Curiously enough, none of the many LEDs in the LTL gates represented the actual state of the address output pins. Therefore I introduced two additional indicator LEDs.
The final PCB layout is shown above. I managed to fit a four bit wide slice of the adress path into one 8,5x7cm² PCB.
02/22/2020 at 10:29 •
Implementation of the address path is straightforward based on the previously designed gates.
The first design of the adress path is shown above. A half adder is needed to increment the PC. Since the gates are relatevely fast, I used a ripple carry adder. There are two latches for address and PC respectively. An AOI2 gate is used as multiplexer between PC and external address. The address latch can be loaded with zeros by pulling both control inputs of the MUX to low. This can be used to reset the PC.
Six of the bit slices were combined in a testbench to test the design of the full width datapath. A two phase clock is needed to alternatingly clock both latches. In this setting the circuit is configured to reset the PC and then increment it with each clock cycle.
Output traces of clock, reset and the first two output bits are shown above. Everything works nicely.
02/22/2020 at 00:17 •
The original MCPU architecture is shown above. There are separate flows for the address and data-path. The state machine is not shown. Since this design is catered for a CPLD, it assumes edge triggered flip-flops for all registers.
The MCPU programmers model is based on two registers: Accumulator and PC. The ISA consists of four instructions in a fixed encoding that is based on a two bit opcode and a six bit memory address. This ISA can be directly mapped to the datapath shown above with minimal control overhead.
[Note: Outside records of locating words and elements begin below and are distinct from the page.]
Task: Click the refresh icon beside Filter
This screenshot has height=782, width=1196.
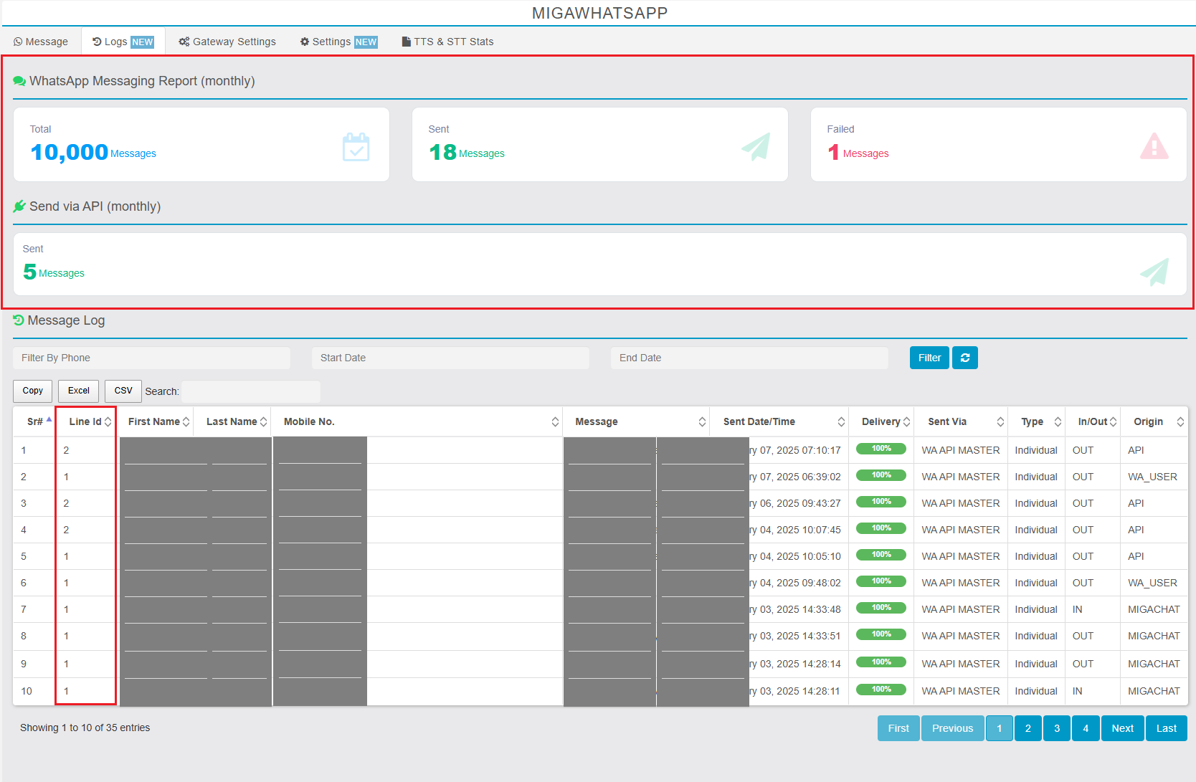Action: coord(964,358)
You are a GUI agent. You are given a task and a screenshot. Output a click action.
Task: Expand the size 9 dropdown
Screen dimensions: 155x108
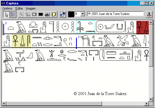pos(83,14)
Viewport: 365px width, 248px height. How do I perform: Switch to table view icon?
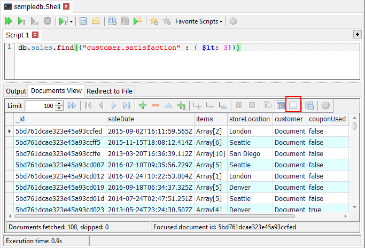281,106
See MCPU link for more information including assembler, emulator and example code.
02/19/2020 at 20:23 •
Now to the last category of building blocks: Flip Flips.
If you grew up learning about digital electronics in the advanced CMOS era, like me, you will most likely be accustomed to using edge triggered flip flops for everything. Unfortunately, it turns out that proper edge triggered flip flop require at least 6 NAND gate equivalents, unless you have dynamic CMOS logic at your disposal.
For those of us who were suddenly beamed into the discrete LTL age, latches are a much more part count efficient solution, as they only consume about half as many components as a static edge triggered flip flop.
A commonly known minimal representation of a gated D-latch in NAND2 is shown above. See also Wikipedia article. A nice propery of this design is that it only requires a single clock input and has both inverted and non-inverted data outputs. Data from Din is forwarded to the output while Clk is high. The state of the latch is frozen on the high->low transition of the clk and held while clk is low.
When using this design in high speed circuits it becomes apparent that it has a nasty habit of generating glitches. The origin of this effect is the NAND2 gate in the lower left. The clock signal arrives on one input directly and on the other it is delayed through the NAND2 gate in the top left.
This effect can be somewhat reduced by tweaking the propagation delay of the logic gates. In LTL this is easily possible by changing the LED color to change threshold voltage. In this case I introduced a faster "red" (hence the R) gate with lower threshold as the top left gate.
There is also a way to reduce gate count to three by replacing one of the NAND2 gates with a wired AND. This is described in a now expired patent. (A similar design is described in this patent)
The patent also describes to work around the aforementioned glitch by introducing one faster gate. A disadvantage of this design is that it is only has an inverted output. The clock input is also inverted compared to the previous design: Data will be forwarded for clk='0' and held for clk='1'.